La notizia che il Qatar ha assicurato alla Turchia investimenti diretti per 15 miliardi di dollari permetterebbe a Erdogan di non dover richiedere subito l’aiuto del Fondo Monetario Internazionale, rinunciando a una politica estera indipendente che d’ora in poi dovrà fare i conti con gli obiettivi strategici del Qatar, già messo in “in mora” dall’Arabia Saudita e dagli Emirati Arabi Uniti per uno sconsiderato apparentamento con Iran, Hezbollah, Hamas e altri gruppi terroristici. Il che potrebbe modificare l’atteggiamento accondiscendente della Russia che è il garante della partecipazione ai tavoli di spartizione del futuro della Siria proprio per la Turchia.
E se i toni tra Cina e Usa sembrano migliorati, l’Iran si infiamma sullo sfondo di un’alleanza tra Turchia e Qatar che non è una novità, ma si è riattivata dopo lo strano golpe del 2016, dal quale sono scaturiti arresti di migliaia di persone e il rapido annullamento dell’opposizione, della libertà dei media in vista di un referendum costituzionale che ha trovato piena attuazione nelle recenti elezioni che hanno visto la vittoria del Presidente Erdogan ottenere un’altra vittoria. Ora il Qatar restituisce il favore che la Turchia gli fece dall’inizio del boicottaggio da parte delle altre monarchie del Golfo, proprio mentre i turchi si trovano a subire le sanzioni Usa su acciaio e alluminio, a causa del respingimento della richiesta di liberazione del Pastore Brunson, incarcerato dopo il Golpe con altri stranieri accusati di connivenze con i golpisti.
Ma l’impegno del Qatar a comprare merci turche non aiuterà o eviterà un inasprimento della crisi, ed un balzo dell’inflazione, che già si è portata al 15%, a fronte di oltre 230 miliardi di dollari usa di esigenze di finanziamento del debito contratto solo per quest’anno.

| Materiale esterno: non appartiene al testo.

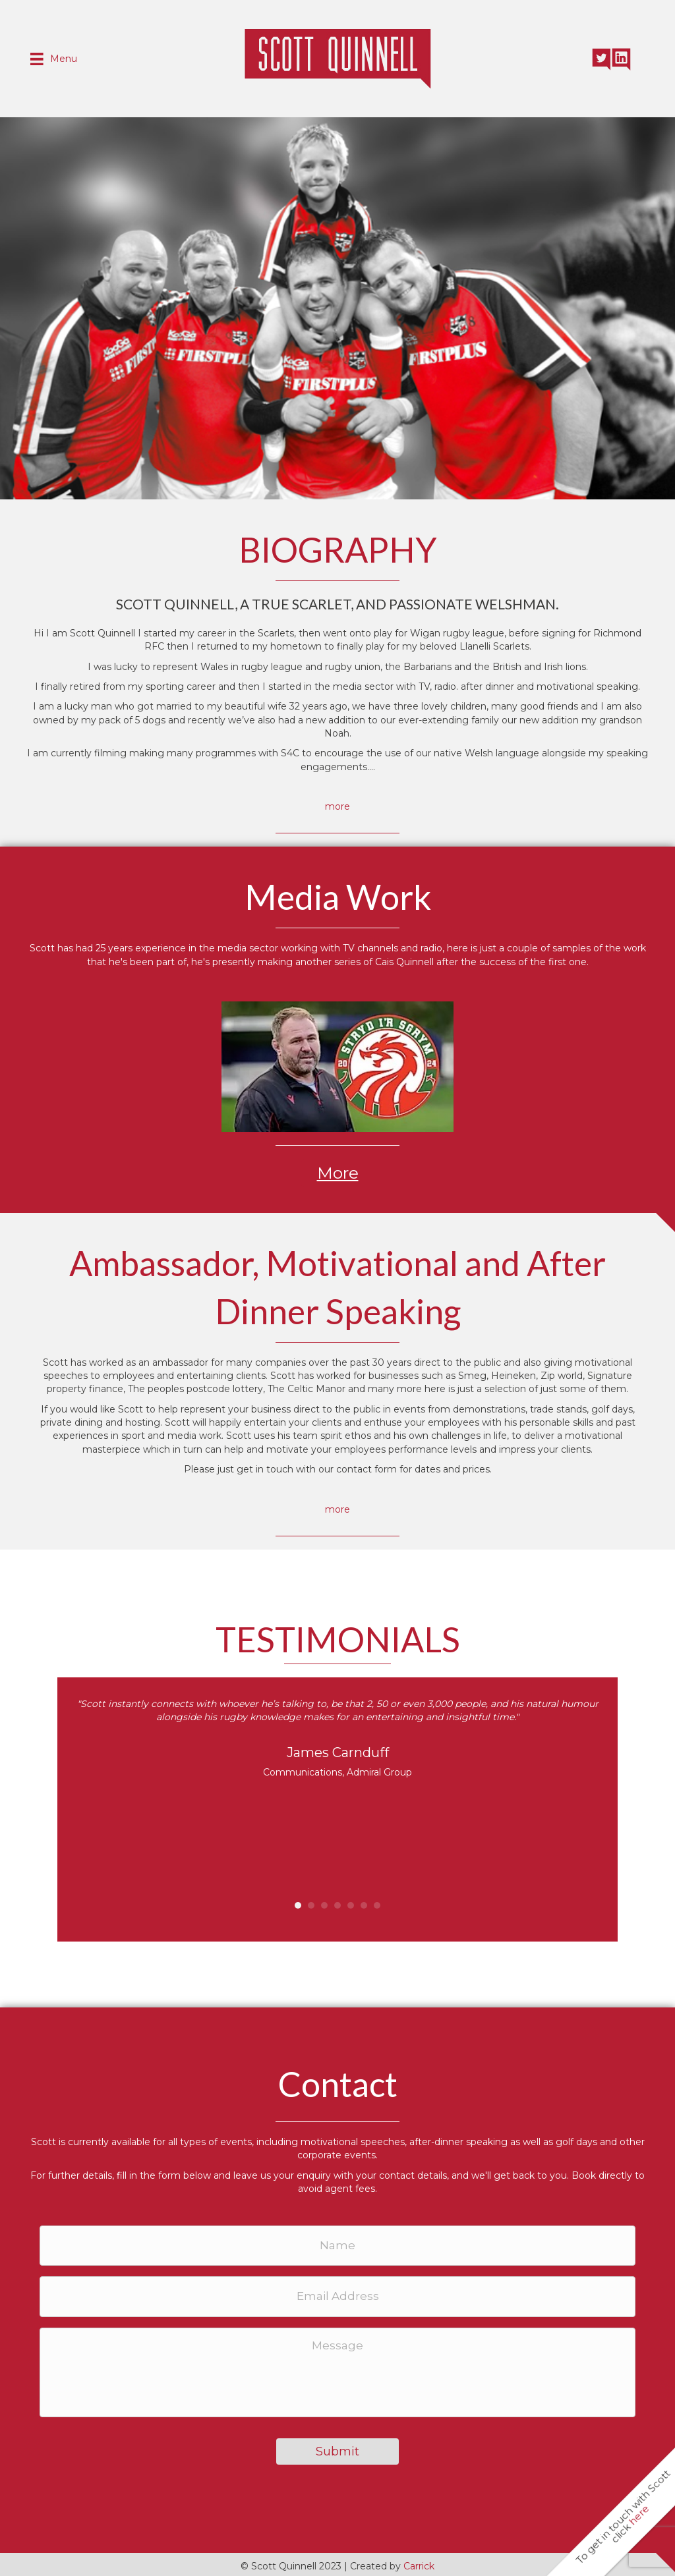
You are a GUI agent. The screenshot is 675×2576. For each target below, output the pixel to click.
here (639, 2515)
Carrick (418, 2563)
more (337, 806)
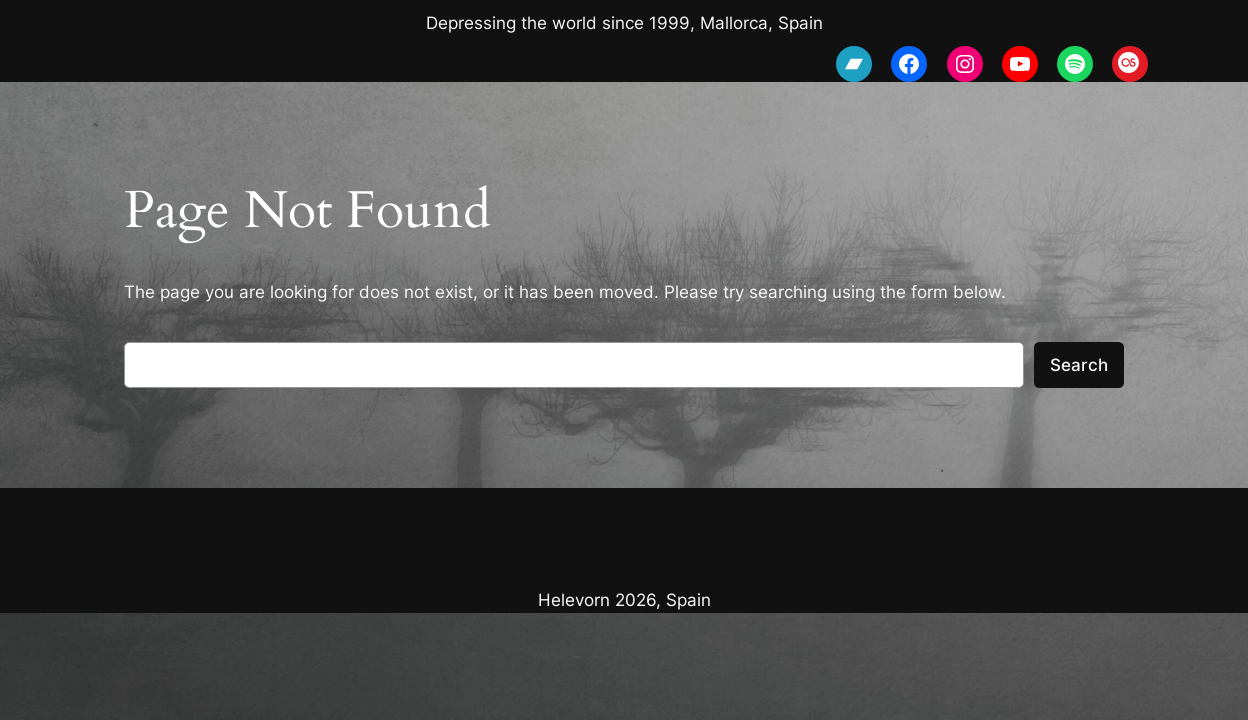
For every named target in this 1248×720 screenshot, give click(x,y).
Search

Squilibri interni ed esterni, dall’indebitamento delle corporate e delle banche al deficit delle partite correnti in uno scenario internazionale con tassi in rialzo e banche centrali troppo impegnate nella fase di normalizzazione e quindi di rientro dalla fase delle misure non convenzionali a sostegno dei mercati.
Nessuno può permettersi in questo momento una destabilizzazione della Turchia e d’altro canto non vi sono le condizioni politiche per un cambiamento, così gli analisti si focalizzano su un indebolimento della Turchia nel quadro mediorientale ma ciò non basterà che a creare una tregua perenne per un’economia in bilico che difficilmente potrà causare effetti isolati ma bensì guadagnare tempo per trovare una soluzione alla perdita di consenso degli investitori che non sembra arrestarsi, se non per gli amanti delle tempeste valutarie.